For a plane-stress state with normal stresses σx, σy, and shear stress τxy, the principal stresses are:
- σavg = (σx + σy) / 2
- R = √(((σx − σy)/2)² + τxy²)
- σ1 = σavg + R, σ2 = σavg − R
- τmax = R
- θp = 0.5 · atan2(2τxy, σx − σy) (converted to degrees)
Angle convention: θp is measured from the x-axis to the plane where σ1 acts.
- Enter σx, σy, and τxy from your stress analysis.
- Select the unit that matches your inputs (for example, MPa or psi).
- Choose your preferred decimal precision for the output.
- Click Calculate to view results above the form.
- Use Download CSV or Download PDF to save results.
| σx | σy | τxy | Unit | σ1 | σ2 | τmax | θp (deg) |
|---|---|---|---|---|---|---|---|
| 80 | 20 | 30 | MPa | 94.154 | 5.846 | 44.154 | 22.500 |
| 50 | 50 | 25 | MPa | 75.000 | 25.000 | 25.000 | 45.000 |
| -120 | 30 | 40 | MPa | 40.000 | -130.000 | 85.000 | 15.255 |
Principal Stress Calculator Guide
1) Why principal stresses matter
Many checks depend on the extreme normal stresses at a point, not the original components. Principal stresses (σ₁ and σ₂) are those extremes for a plane-stress state and are widely used in strength, crack screening, and load-case comparison.
2) Scope of the calculation
Inputs are σx, σy, and τxy for in-plane loading. This fits thin plates, surface regions, and many 2D models where out-of-plane stress is negligible. If σz is significant, use a full 3D principal stress procedure.
3) Core equations used
The method matches Mohr’s circle. The center is σavg = (σx + σy)/2 and the radius is R = √(((σx − σy)/2)² + τxy²). Then σ₁ = σavg + R, σ₂ = σavg − R, and τmax = R.
4) Principal plane angle
Orientation is reported as θp = 0.5·atan2(2τxy, σx − σy), converted to degrees. θp is measured from the x-axis to the plane where σ₁ acts, and the second principal plane is θp + 90°. Keep your shear sign convention consistent.

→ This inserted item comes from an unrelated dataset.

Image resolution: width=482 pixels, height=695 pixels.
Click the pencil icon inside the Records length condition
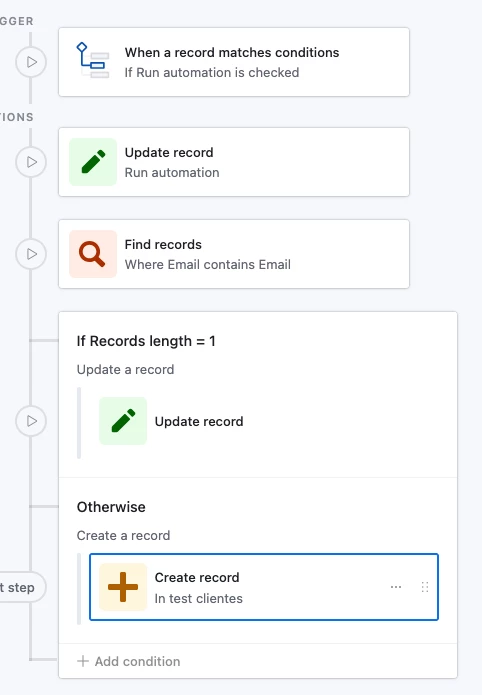123,421
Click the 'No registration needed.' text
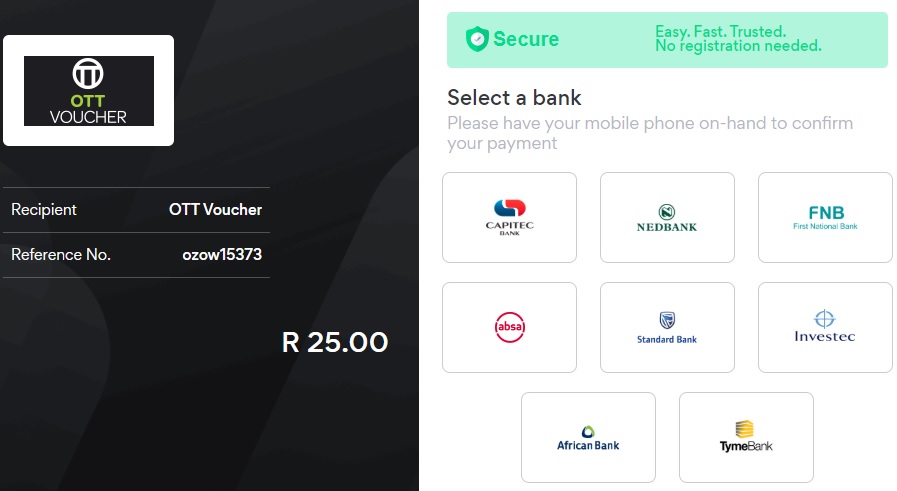897x491 pixels. click(x=738, y=46)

5) Reading signs correctly
Positive normal stress usually indicates tension and negative indicates compression. If τxy = 0, principal stresses reduce to σx and σy. When σx ≈ σy, even moderate τxy can produce a large radius R and a noticeable τmax.
6) Units and precision
Choose Pa, kPa, MPa, GPa, psi, or ksi and enter all inputs in that unit. Outputs follow the same unit. The precision option only changes formatting, which is helpful for reports and side-by-side verification.
7) Engineering use cases
Principal stresses are useful at holes, fillets, weld toes, and pressure boundaries where stress directions rotate. σ₁ helps indicate crack-opening tendency, while τmax supports ductile shear screening. They also provide a clean way to compare multiple load cases.
8) Limits and validation
Results are point-based and do not replace a full stress field analysis. Validate inputs from closed-form solutions, FEA output, or strain-gauge rosettes. If uncertainty exists, vary σx, σy, and τxy to see sensitivity in σ₁, σ₂, and θp.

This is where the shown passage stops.